In the last six weeks, five cases of Legionnaires’ disease were recorded in people who had spent time in the Sydney’s Central Business District.
NSW Health’s Executive Director of Health Protection, Dr Jeremy McAnulty said that while no source of these infections has been identified, precautions are being taken.
“As a precaution when cases report common movements, NSW Health works with local councils to ensure cooling towers in the affected area are properly maintained,” Dr McAnulty said.
So far this year, there have been 75 cases of Legionnaires’ disease from the strain most commonly associated with cooling towers, Legionella pneumophila, compared to 77 cases for the same period in 2017.
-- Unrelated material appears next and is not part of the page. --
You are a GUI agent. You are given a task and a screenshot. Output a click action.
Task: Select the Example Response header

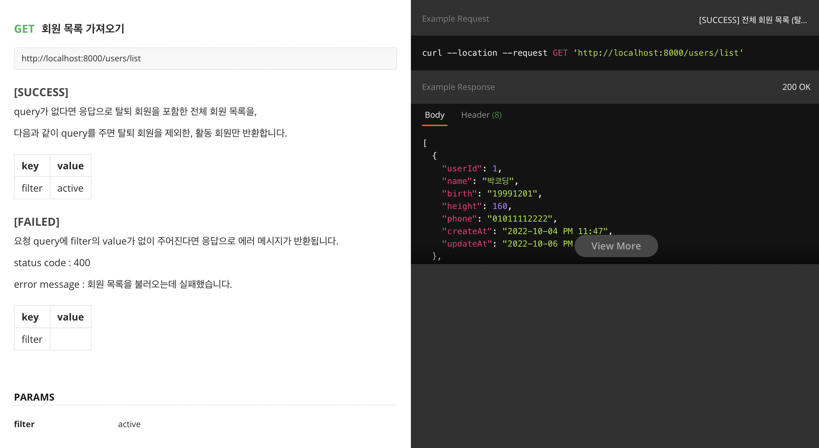tap(458, 87)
Symptoms of Legionnaires disease can develop up to 10 days from the time of exposure to contaminated water particles in the air and can lead to severe chest infections (pneumonia).
NSW Health has strengthened the Public Health Regulation to reduce the community’s risk of Legionnaires’ disease, requiring building owners to conduct monthly tests on cooling towers and notify high levels of Legionella and other bacteria to local councils.
The amendments came earlier this year after extensive consultation with local government, industry, independent experts and peak industry associations.
Building owners and occupiers must ensure key safeguards are in place for cooling towers. Building occupiers already have to comply with the Australian Standards for maintaining cooling towers, which require regular inspections and cleaning.